Ride-hailing companies in B.C. will be able to pick up in larger areas than taxis, charge similar minimum fares, and can have as many cars on the road to start, according to new rules revealed by the Passenger Transportation Board.

Board chair Catharine Read announced the regulations in a teleconference Monday, revealing there will be no limit on fleet size for companies such as Uber and Lyft. Read spoke about the issues ride-hailing companies will face, including a possible shortage of drivers due to the province’s insistence on Class 4 commercial licences. She said that could be revisited in the future.

Public Safety Minister Mike Farnworth said the unlimited nature of licences is something the province will be watching.

"They indicated there will be no cap on licences on the ride-hailing industry.

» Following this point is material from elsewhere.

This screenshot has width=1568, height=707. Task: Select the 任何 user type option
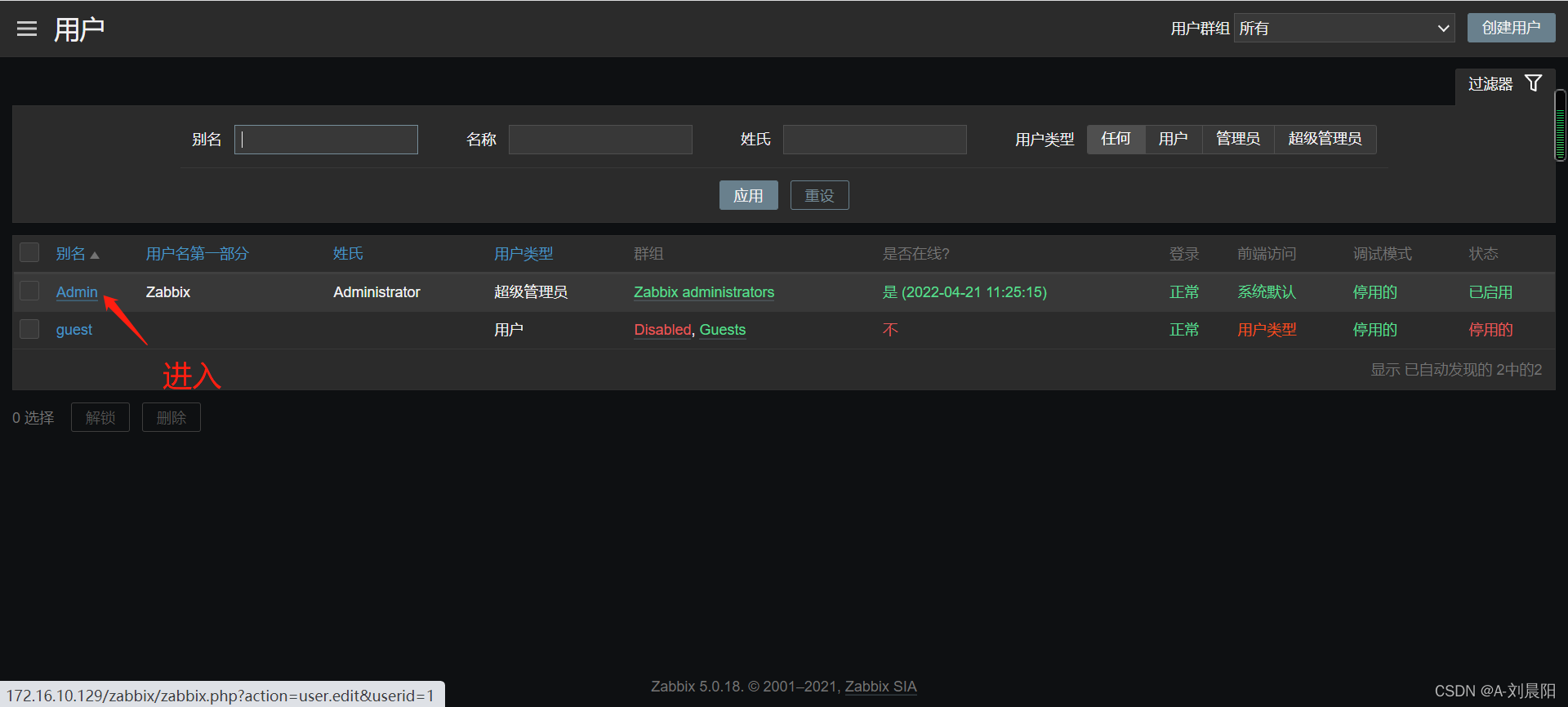(1116, 139)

That is something that does concern us," Farnworth told CTV News.

Minimum rates for ride-sharing vehicles will be in line with taxi flag rates. The board says in Metro Vancouver the range is between $3.25 and $3.95. Companies won’t be able to discount that base rate in any way, and there will be no maximum price.

"We are going to allow (companies) to increase price because that expands supply of drivers to meet passenger demand at peak time,” Read said during a news conference.

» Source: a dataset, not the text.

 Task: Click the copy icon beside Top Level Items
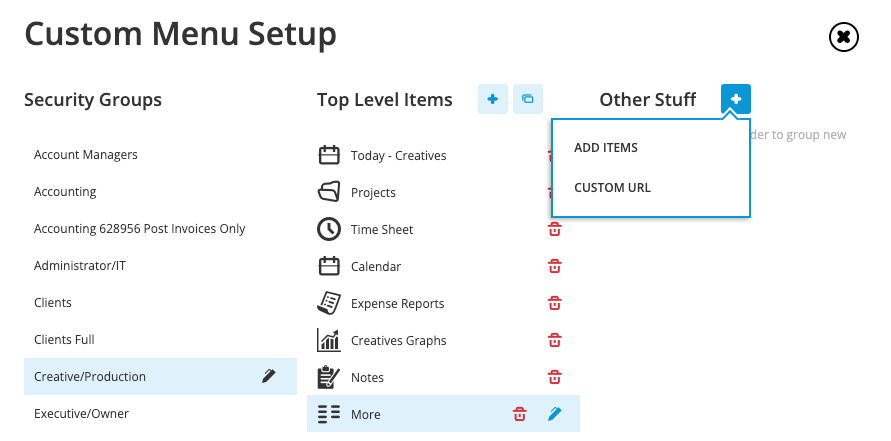pos(528,99)
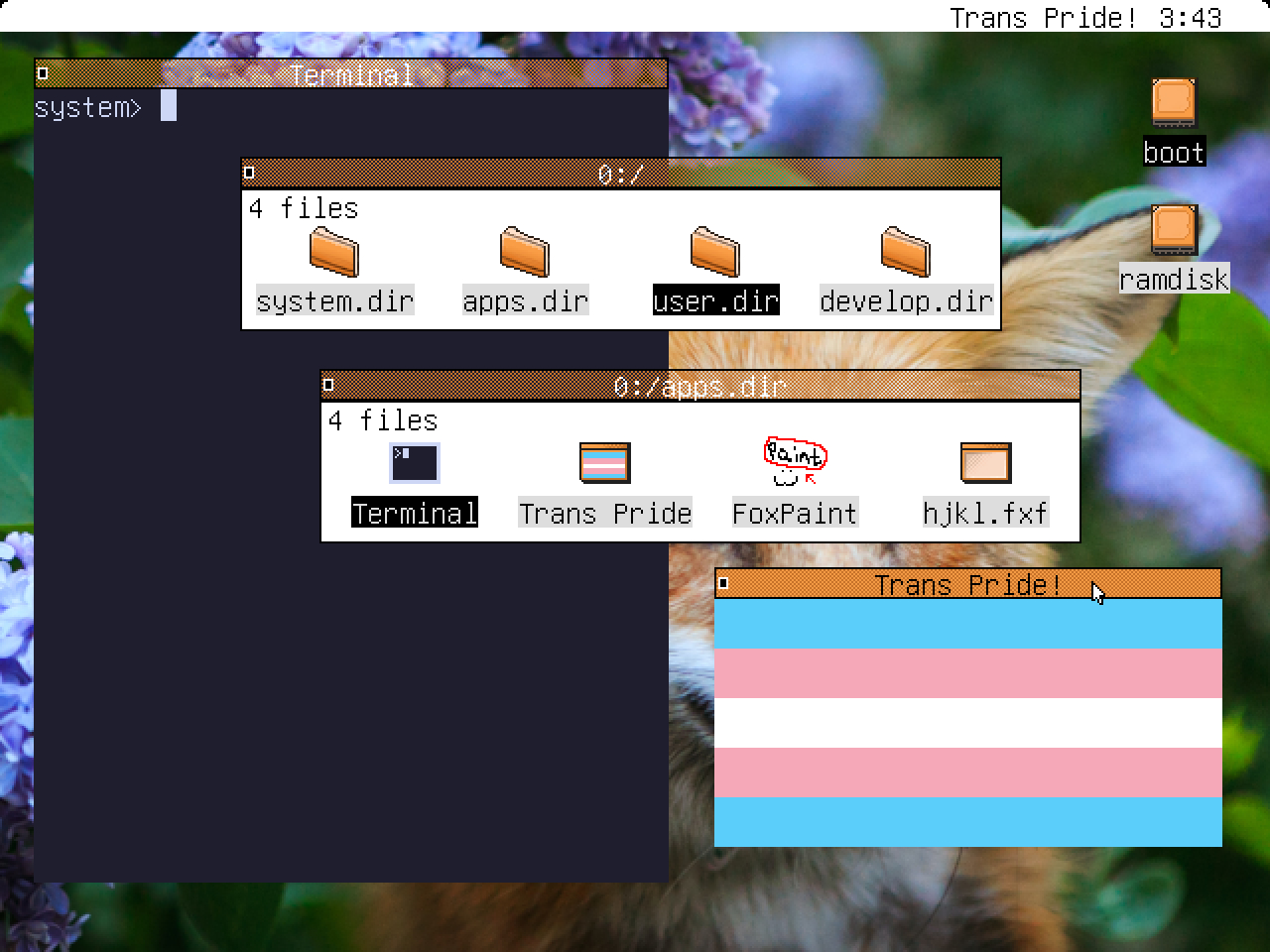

She added all rates will be confirmed up front before a passenger even confirms the ride. If it’s not acceptable, the traveler can find a different way to get around.

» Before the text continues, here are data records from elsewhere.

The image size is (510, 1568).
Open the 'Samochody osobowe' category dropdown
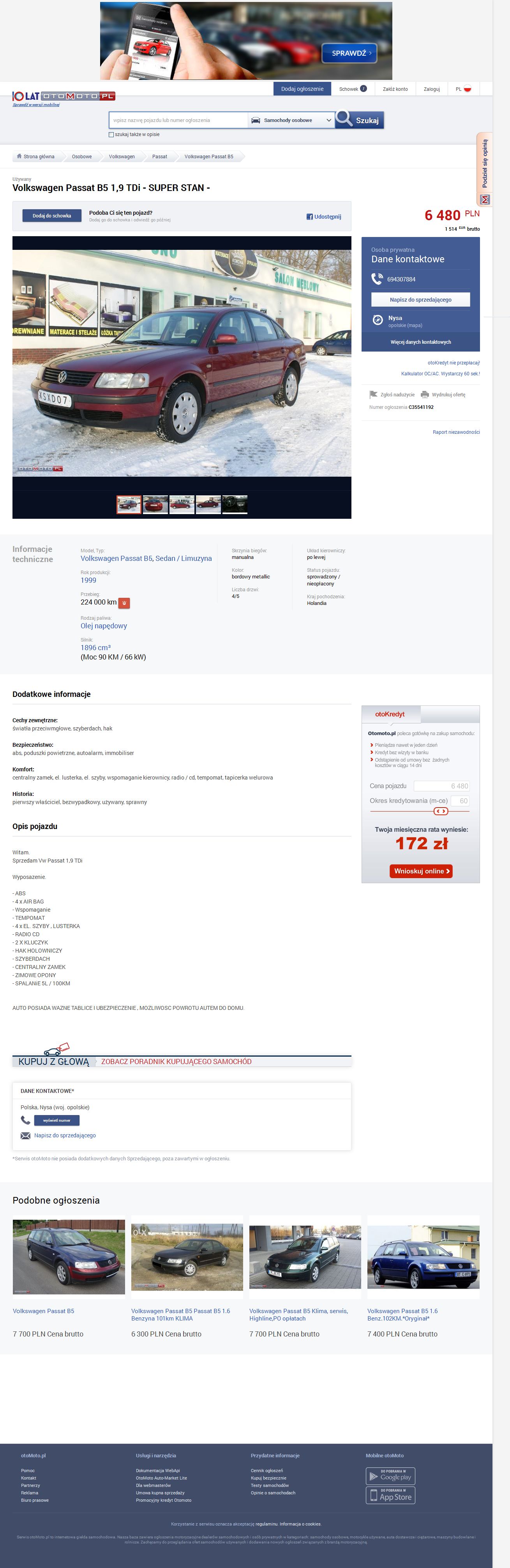(291, 120)
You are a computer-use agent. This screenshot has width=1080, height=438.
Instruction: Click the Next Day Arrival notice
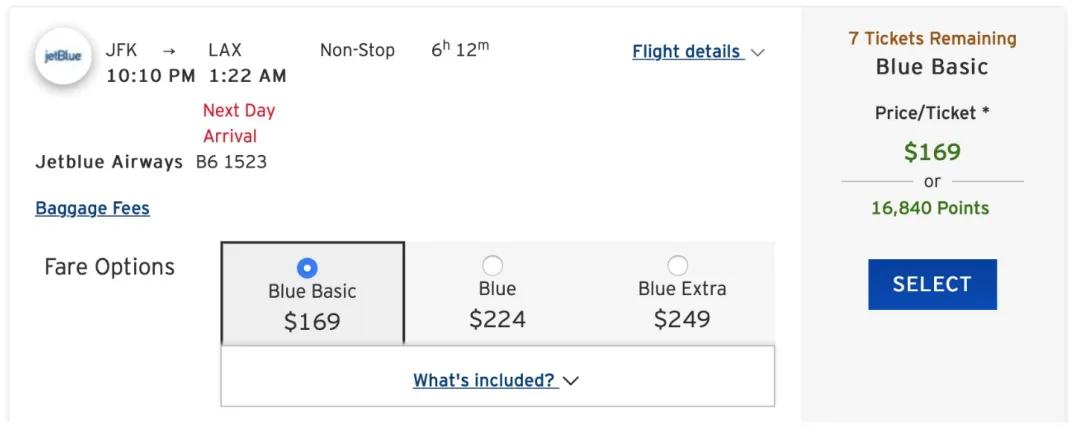pos(239,123)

The PTB established five zones for rideshare companies – each one much larger than what cabs contend with.

Taxi operators furious with the new ridesharing regime gathered en masse Monday and voiced a number of concerns. They said congestion will increase, families supported by the taxi industry will be hurt, and insisted the rules are not fair.

“Cheaper rates, cheaper insurance, unlimited vehicles, there's no level playing field there,” said Carolyn Bauer of the Vancouver Taxi Association.

Other operators were asked about whether taxi boundaries should change to be in line with ridesharing. At the media availability Monday, no one suggested it should, claiming it would lead to an abundance of cabs in Vancouver.

Yet, the PTB board chair acknowledged this was an issue with some cabbies.

“Especially the taxi companies based out of Surrey and the suburbs in Metro Vancouver, they're not happy with it because they're restricted to their existing boundaries,” Read added.

Yet changing taxi boundaries is far from an easy fix, she said, because there was no clear consensus amongst those in the industry.

The province has previously stated all regulations would be in effect by mid-September and the PTB would start accepting applications in early September. The board said Monday applications could take between six and eight weeks to process, because there are certain regulatory processes that need to be followed. If a company applied as soon as it could, the earliest it could be up and running is likely mid-October.

Lyft has previously said it is coming to Metro Vancouver due to an anticipated shortage of drivers. The company pointed out B.C. is the only jurisdiction that doesn’t allow the more common Class 5 licences.

The legislative committee looking at ride-hailing recommended Class 5 licences but the province insists the commercial licences will make passengers safer, although it’s unclear exactly how.

The NDP government had campaigned on bringing in ride-hailing by the end of 2017. The previous Liberal government also failed to bring in the service. Some observers say that’s partly due to a strong taxi lobby, but also a significant voter base in Surrey where bringing in ride-hailing could be viewed negatively.